The data of this study demonstrated an important healthy beneficial effect of both types of bread on the biochemical parameters which was high in its value when compared to their effect on the anthropometric measurements. At the last visit, the mean serum concentrations of the FBG, TG and the non-HDL-C significantly increased in group (A) compared to the values obtained at the mid visit, where a further increase in the mean level of the TG (33.6%) was reported. Furthermore, the mean concentration of the HDL-C decreased numerically in the same group. In group (B) the mean concentration of the FBG and most of lipid parameters increased numerically. Our data are in agreement with Shatwan et al. [32] who stated that consuming diets containing either cinnamon, barley, or their combinations regulate blood glucose, lipid profile, and adipose tissue hormones in type 2 diabetic rats. The mechanism that explains the link between diabetes and cognitive impairment involve vascular, metabolic, and inflammatory/oxidative processes [33]. In addition, in this study improving of the C-peptide concentration, the M.HOMA-IR values and the cognitive functions after the supplemented dietary intervention might add a further support to this suggested link.

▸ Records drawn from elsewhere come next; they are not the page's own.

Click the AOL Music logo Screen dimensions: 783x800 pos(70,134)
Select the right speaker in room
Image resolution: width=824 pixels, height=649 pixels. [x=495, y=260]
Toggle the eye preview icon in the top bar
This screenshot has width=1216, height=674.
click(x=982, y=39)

Ceramides are lipid signaling molecules that cause cytotoxicity and cell death mediated by insulin resistance, inflammation, and endoplasmic reticulum (ER) stress. Concomitantly, insulin resistance dysregulates lipid metabolism, which promotes the complications of the ceramide accumulation. The toxic ceramides generated external to the CNS, as the liver, are released into the peripheral blood, and are subsequently transmitted across the blood-brain barrier to the brain where they induce brain insulin resistance, inflammation, and cell death [9].

Ceramide is involved in the generation of insulin resistance, so it is important to prevent its elevation in human body via increasing the activity of CERK enzyme that converts the ceramide to C1P via its phosphorylation [34]. C1P is a sphingolipid metabolite that has been implicated in membrane fusion of brain synaptic vesicles and neutrophil phagolysosome formation. C1P is a key regulator of cell growth and survival, it stimulates DNA synthesis and cell division, and it is a potent inhibitor of apoptosis [35].

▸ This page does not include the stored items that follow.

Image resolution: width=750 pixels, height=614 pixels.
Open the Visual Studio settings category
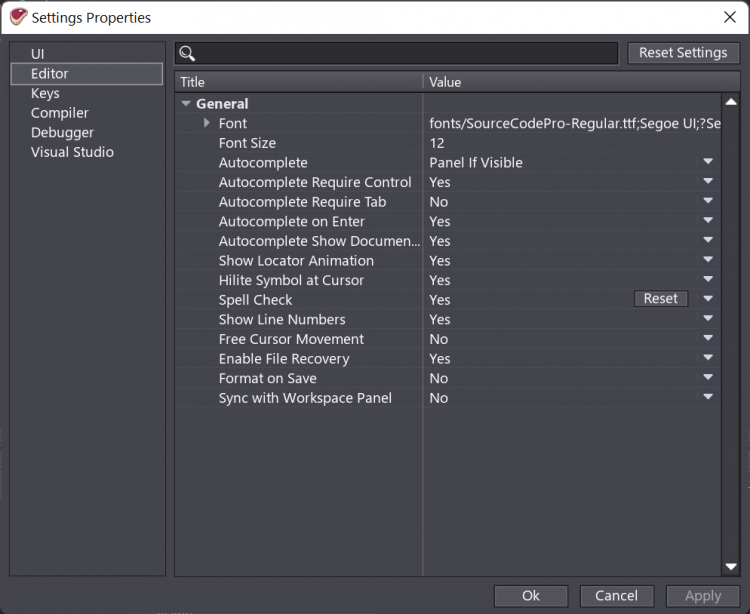[x=72, y=152]
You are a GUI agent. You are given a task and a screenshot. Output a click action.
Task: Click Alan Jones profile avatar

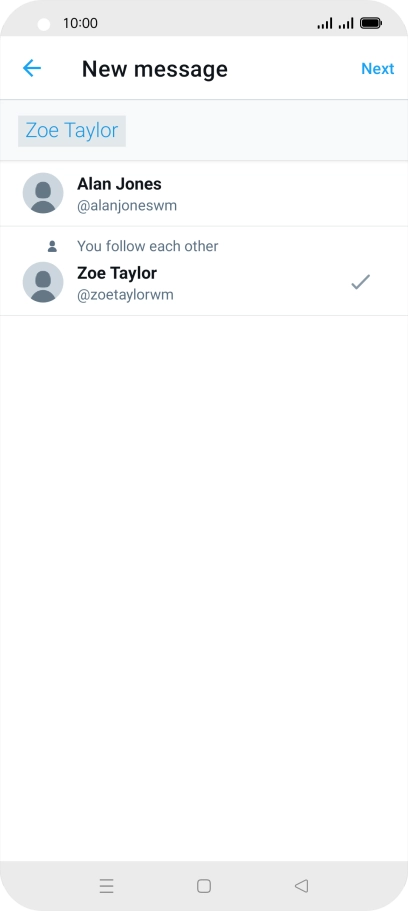point(43,193)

The data of this study showed improvement in the serum level of the enzyme CERK after using of the dietary supplements (mid visit), that improved the metabolic profiles including insulin resistance. In this context, the biochemical response was more sensitive than the oral tests in reflecting the improvement of the brain physiology. This is because the results of the oral tests were alike in both the mid and last visits of both phases. Many studies have shown that C1P is important for membrane biology and for the regulation of membrane-bound proteins, and that the CERK enzyme has appeared to be tightly regulated as it is pivotal in controlling both the ceramide level and the production of C1P [11].

In conclusion, the data obtained in this study give further support to the relation between the prevalence of obesity and its complication in the deterioration of the cognitive functions in middle aged women. In addition, using dietary therapy supported by special formulas which contain active ingredients succeeded in reducing weight and improving both the metabolic profile and the cognitive functions thus alleviating the burden of cognitive impairment and dementia in the future.